- **Data entries**:

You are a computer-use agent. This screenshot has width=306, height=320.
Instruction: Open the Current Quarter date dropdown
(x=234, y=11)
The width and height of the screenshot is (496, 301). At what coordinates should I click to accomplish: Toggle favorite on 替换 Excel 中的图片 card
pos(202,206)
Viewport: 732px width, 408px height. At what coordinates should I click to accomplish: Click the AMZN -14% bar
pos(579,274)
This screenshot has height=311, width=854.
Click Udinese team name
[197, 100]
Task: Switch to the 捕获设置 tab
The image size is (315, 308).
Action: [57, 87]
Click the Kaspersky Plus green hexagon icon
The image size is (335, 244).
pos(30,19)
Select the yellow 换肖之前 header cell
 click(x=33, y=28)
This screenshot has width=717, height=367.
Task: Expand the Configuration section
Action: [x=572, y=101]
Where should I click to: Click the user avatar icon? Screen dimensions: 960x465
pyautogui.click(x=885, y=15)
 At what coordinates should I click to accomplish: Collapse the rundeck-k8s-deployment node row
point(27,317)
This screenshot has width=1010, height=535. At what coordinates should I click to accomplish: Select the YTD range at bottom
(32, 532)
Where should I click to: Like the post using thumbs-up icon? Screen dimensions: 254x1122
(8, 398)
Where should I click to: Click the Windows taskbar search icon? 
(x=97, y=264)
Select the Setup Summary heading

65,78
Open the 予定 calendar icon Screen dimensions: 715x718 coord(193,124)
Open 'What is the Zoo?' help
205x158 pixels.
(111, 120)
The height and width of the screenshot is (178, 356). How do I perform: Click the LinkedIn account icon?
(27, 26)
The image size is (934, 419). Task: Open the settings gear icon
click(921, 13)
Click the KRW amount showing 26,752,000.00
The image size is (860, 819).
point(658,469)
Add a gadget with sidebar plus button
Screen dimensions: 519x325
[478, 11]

- **Given task**: Extract every line from the one containing "Open 'What is the Zoo?' help" down to the end of the items, and reproduce them unchanged.

- **Response**:
Open 'What is the Zoo?' help
205x158 pixels.
(111, 120)
The height and width of the screenshot is (178, 356). How do I perform: Click the LinkedIn account icon?
(27, 26)
The image size is (934, 419). Task: Open the settings gear icon
click(921, 13)
Click the KRW amount showing 26,752,000.00
The image size is (860, 819).
point(658,469)
Add a gadget with sidebar plus button
Screen dimensions: 519x325
[478, 11]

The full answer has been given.